[DATASET RECORDS]
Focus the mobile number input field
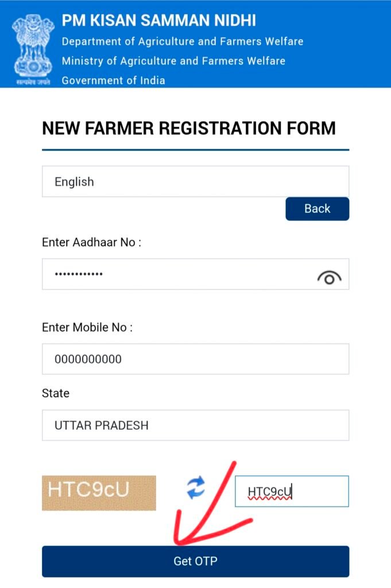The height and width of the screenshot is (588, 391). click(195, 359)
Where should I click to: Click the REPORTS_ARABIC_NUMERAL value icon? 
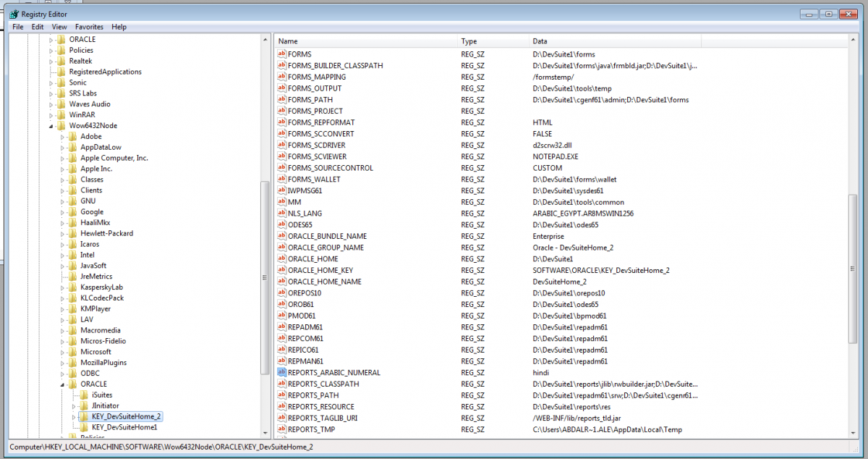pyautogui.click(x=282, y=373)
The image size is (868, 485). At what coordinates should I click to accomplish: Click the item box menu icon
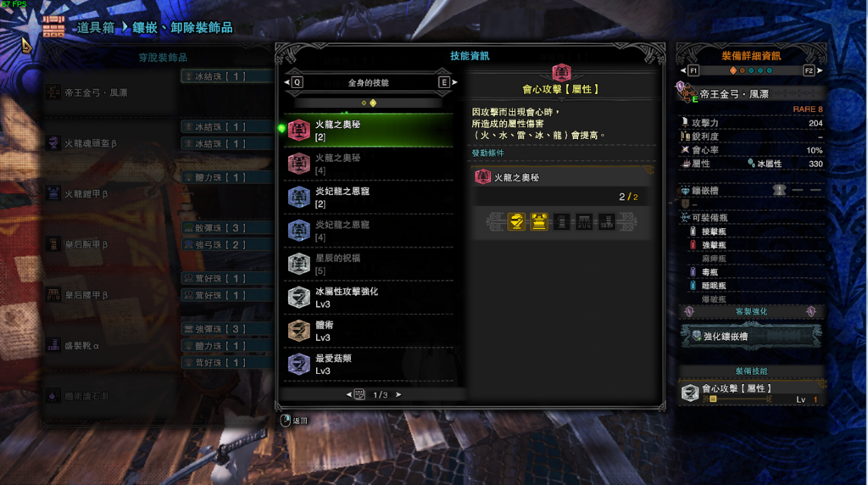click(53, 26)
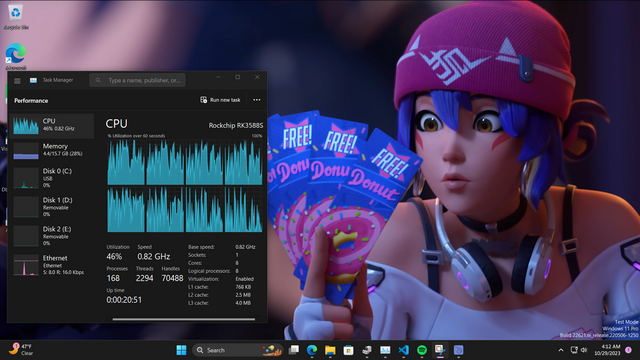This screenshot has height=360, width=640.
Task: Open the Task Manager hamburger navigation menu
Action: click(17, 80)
[/DATASET RECORDS]
[DATASET RECORDS]
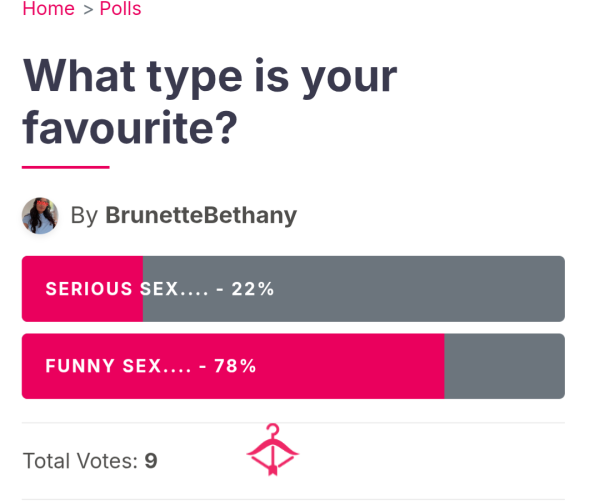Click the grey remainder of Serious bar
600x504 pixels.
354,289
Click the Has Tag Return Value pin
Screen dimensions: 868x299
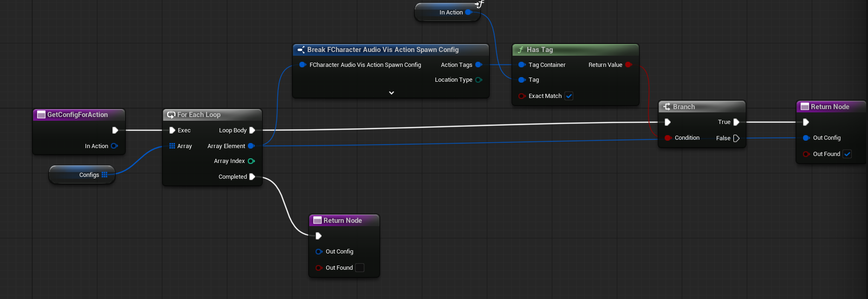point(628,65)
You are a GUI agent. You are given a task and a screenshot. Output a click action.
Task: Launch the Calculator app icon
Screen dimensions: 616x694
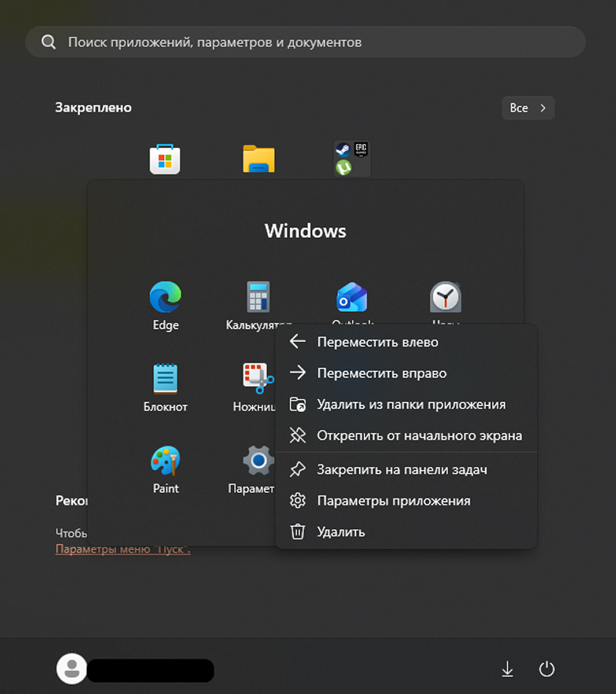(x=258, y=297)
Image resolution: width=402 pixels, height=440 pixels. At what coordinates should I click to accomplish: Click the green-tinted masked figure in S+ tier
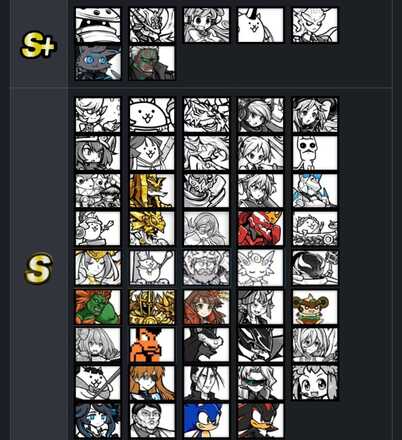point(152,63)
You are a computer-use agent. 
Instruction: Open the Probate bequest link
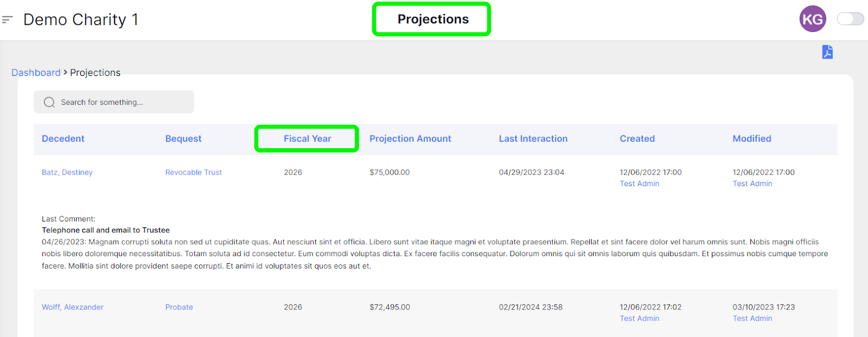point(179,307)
[/DATASET RECORDS]
• WHAT NEEDS TO BE DONE
Look over the data above and show each line that contains "agent".

• PROBLEM SOLUTION
You are a GUI agent. You are given a task and a screenshot. Output a click action.
You are a computer-use agent. 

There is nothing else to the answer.